In the waning moments of daylight, police descended Friday on a shrouded boat in a Watertown backyard to capture the suspected terrorist who had eluded their enormous dragnet for a tumultuous day, ending a dark week in Boston that began with the bombing of the world’s most prestigious road race.
The arrest of 19-year-old Dzhokhar Tsarnaev of Cambridge ended an unprecedented daylong siege of Greater Boston, after a frantic night of violence that left one MIT police officer dead, an MBTA Transit Police officer wounded, and an embattled public — rattled again by the touch of terrorism — huddled inside homes.
Tsarnaev’s elder brother and alleged accomplice — 26-year-old Tamerlan Tsarnaev, the second suspect in Monday’s Boston Marathon attack — was pronounced dead early Friday morning at Beth Israel Deaconess Medical Center, after suffering shrapnel and bullet wounds in a gunfight with police.
“It’s a proud day to be a Boston police officer,” Police Commissioner Edward F. Davis told his force over the radio moments after the arrest. “Thank you all.”
President Obama, addressing the nation from the White House, applauded Boston for not allowing the terrorists to prevail.
“They failed because the people of Boston refused to be intimidated,” the president said.
Friday will be remembered as the day the city stood still, after Governor Deval Patrick asked the people of Boston and the nearby communities of Watertown, Waltham, Newton, Belmont, and Cambridge to “shelter in place” — stay inside, lock the door, and don’t open it for anyone except police in uniform — while the younger Tsarnaev was on the loose.
A city of some 625,000, in a metropolis of 2 million, screeched to a halt. Heavily armed officers patrolled eerily empty streets that looked like the set of an apocalyptic movie. The MBTA halted its trains, buses, and subways. Taxi service was temporarily frozen. Amtrak stopped service between Boston and Providence. Officials asked businesses across the region not to open. The Red Sox and Bruins games were postponed. And the campus of the University of Massachusetts Dartmouth, where Dzhokhar Tsarnaev is a student, was evacuated and closed.
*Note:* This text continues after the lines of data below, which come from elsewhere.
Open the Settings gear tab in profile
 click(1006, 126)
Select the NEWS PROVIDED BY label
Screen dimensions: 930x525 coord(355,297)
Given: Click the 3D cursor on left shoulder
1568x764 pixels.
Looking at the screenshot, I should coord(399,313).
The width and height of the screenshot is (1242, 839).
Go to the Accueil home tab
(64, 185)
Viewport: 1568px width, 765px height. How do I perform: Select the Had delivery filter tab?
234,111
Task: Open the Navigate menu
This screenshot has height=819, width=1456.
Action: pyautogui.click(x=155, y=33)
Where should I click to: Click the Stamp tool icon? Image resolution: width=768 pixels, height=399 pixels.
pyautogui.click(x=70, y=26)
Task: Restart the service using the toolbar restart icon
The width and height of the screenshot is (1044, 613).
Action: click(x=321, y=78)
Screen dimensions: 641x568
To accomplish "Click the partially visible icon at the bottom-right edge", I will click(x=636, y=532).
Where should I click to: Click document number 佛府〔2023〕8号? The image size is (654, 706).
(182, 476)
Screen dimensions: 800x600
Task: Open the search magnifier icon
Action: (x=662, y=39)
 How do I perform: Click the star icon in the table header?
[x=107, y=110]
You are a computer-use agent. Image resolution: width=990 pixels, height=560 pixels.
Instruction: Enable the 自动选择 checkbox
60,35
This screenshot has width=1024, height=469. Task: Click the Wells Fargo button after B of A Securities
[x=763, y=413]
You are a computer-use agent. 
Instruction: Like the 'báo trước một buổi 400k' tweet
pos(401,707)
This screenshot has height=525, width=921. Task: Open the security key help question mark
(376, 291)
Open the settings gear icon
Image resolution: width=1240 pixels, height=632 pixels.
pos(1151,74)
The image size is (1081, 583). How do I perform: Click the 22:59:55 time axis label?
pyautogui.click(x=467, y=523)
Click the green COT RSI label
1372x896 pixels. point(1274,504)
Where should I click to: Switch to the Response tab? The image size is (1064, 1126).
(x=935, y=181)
The day began with bomb blasts and gunshots on a street in Watertown, where police said more than 200 rounds were fired in the battle.
While his brother was taken to the hospital, where he was pronounced dead, Dzhokhar Tsarnaev survived and escaped on foot. Local, state, and federal law enforcement officers — including the Secret Service, K-9 teams, explosives experts, and SWAT officers — searched door to door for the suspect throughout Friday. Police in helicopters scoured the streetscape from above. More than 1,000 officers participated in the hunt.
By 6 p.m., frustrated officials relaxed the rule and allowed residents to leave their homes. The people of Watertown began to venture outside.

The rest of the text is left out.